Why? Because it means that “in a state in which a large share of the population cannot vote, those who do vote count more than those who live in states where a larger share of the population is made up of American citizens.”

This results in “representational inequality” by devaluing the vote of Alabama’s legal residents. This redistribution of political power “disincentivizes states with large illegal alien populations from cooperating with federal immigration authorities lest they lose political power that comes with additional representatives and votes in the Electoral College,” Alabama argues.

Moreover, including illegal immigrants in the census “punishes states who [sic] do cooperate with federal immigration authorities in the identification and removal” of illegal aliens, Alabama’s lawsuit states.

Alabama’s final complaint is monetary. Including illegal immigrants in the census, it says, will likely cause it to lose its fair share of the almost $700 billion distributed annually by the federal government in grants and other funds.

The key to Alabama’s case is the definition of “persons” who should be counted and thus used in apportionment. Alabama argues that the term “persons” was understood at the “time of the founding and when the 14th Amendment was ratified” to mean the “inhabitants” of a state.

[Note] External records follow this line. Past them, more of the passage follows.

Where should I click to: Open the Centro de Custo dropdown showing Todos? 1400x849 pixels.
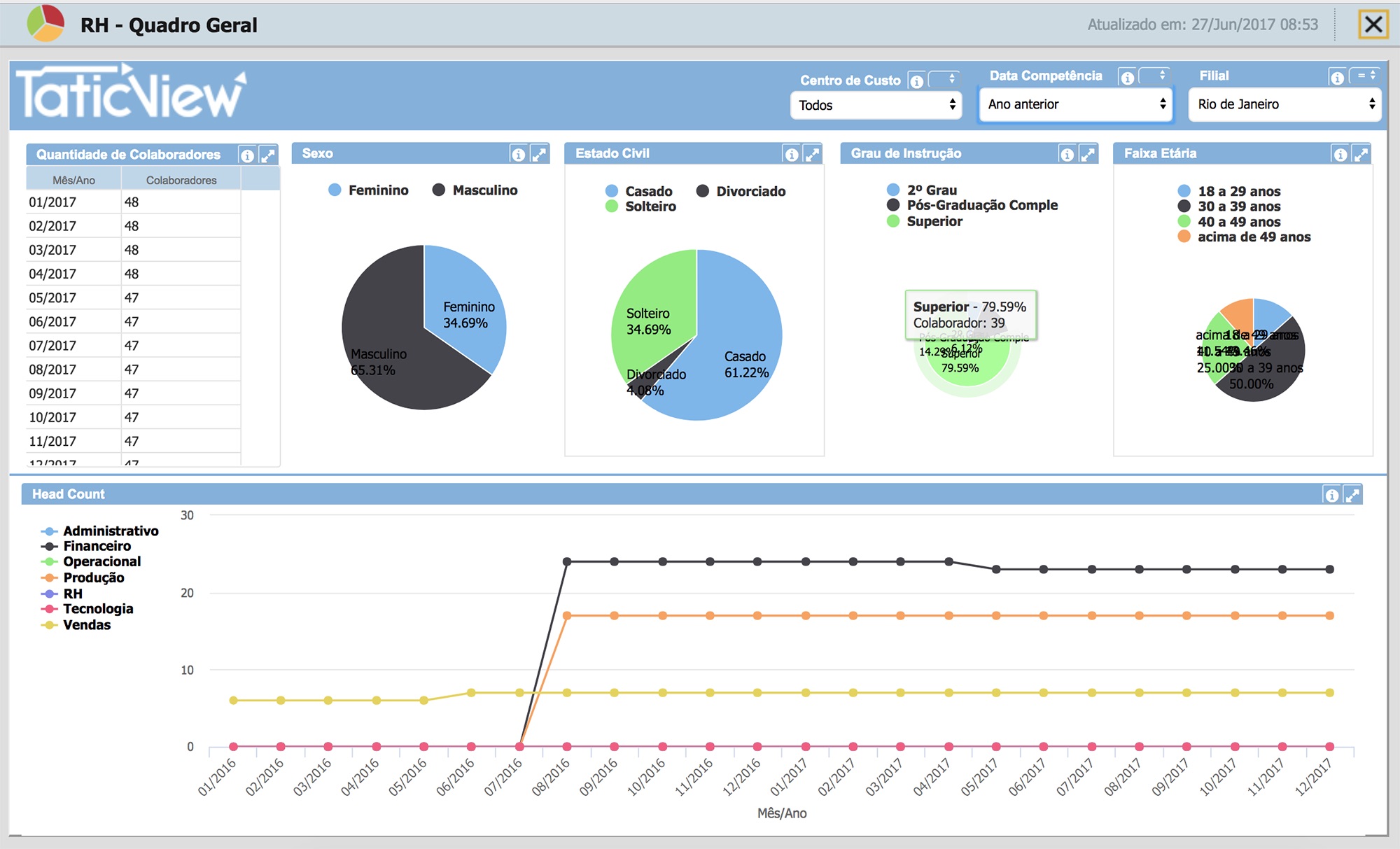point(876,105)
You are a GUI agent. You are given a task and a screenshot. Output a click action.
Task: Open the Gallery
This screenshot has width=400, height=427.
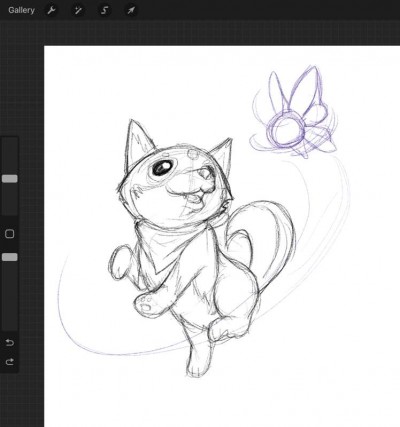coord(21,10)
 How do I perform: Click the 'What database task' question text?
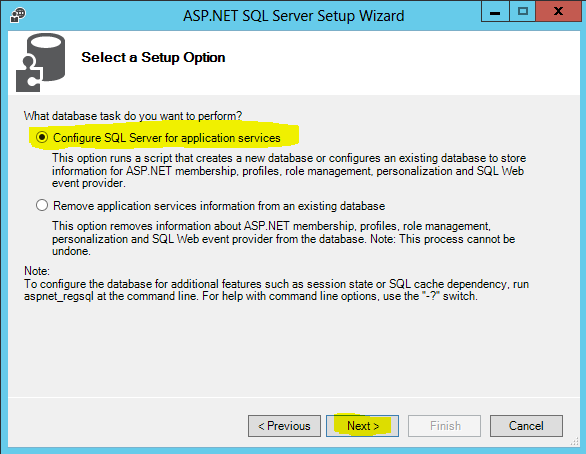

Furthermore, “In the public law of the founding era, the term ‘inhabitant’ did not encompass unlawful residents because inhabitance was a legal status that depended upon permission to settle granted by the sovereign nation in which an alien wished to reside,” Alabama argues.

In other words, “persons” does not include individuals who are in the U.S. illegally, without the permission of the federal government.

The “Residence” rule adopted by the Census Bureau for the 2020 census stipulates that foreign nationals will be counted and allocated to the state where their “usual residence” is located, regardless of whether they are legally present.

Alabama argues that the rule is unconstitutional. Moreover, it claims, the rule violates the Administrative Procedure Act because it is “arbitrary and capricious” and exceeds the Census Bureau’s statutory authority.

The last time the Supreme Court had a significant case involving the census was in 1999 in Department of Commerce v. U.S. House of Representatives. The justices concluded that the Census Bureau had to do an actual count of the population — it could not use statistical sampling.

In 2015 the Supreme Court held that states could use total population numbers — which includes illegal immigrants — in drawing the boundaries of legislative districts. But that case was about redistricting, not apportionment.

Does Alabama have a case? That will largely depend on whether it can convince the Supreme Court that its understanding of the historical definition of “persons” in the apportionment clause of the Constitution is correct. This is not an issue the Court has addressed before.

But regardless of the ultimate resolution of this novel legal argument, Alabama is right about the unfairness of the current system. Illegal immigrants, by definition, have no right to be in this country. It is unjust to allow states to gain a political advantage over other states by flouting federal immigration law, as California has done with its sanctuary policies and obstruction of federal enforcement.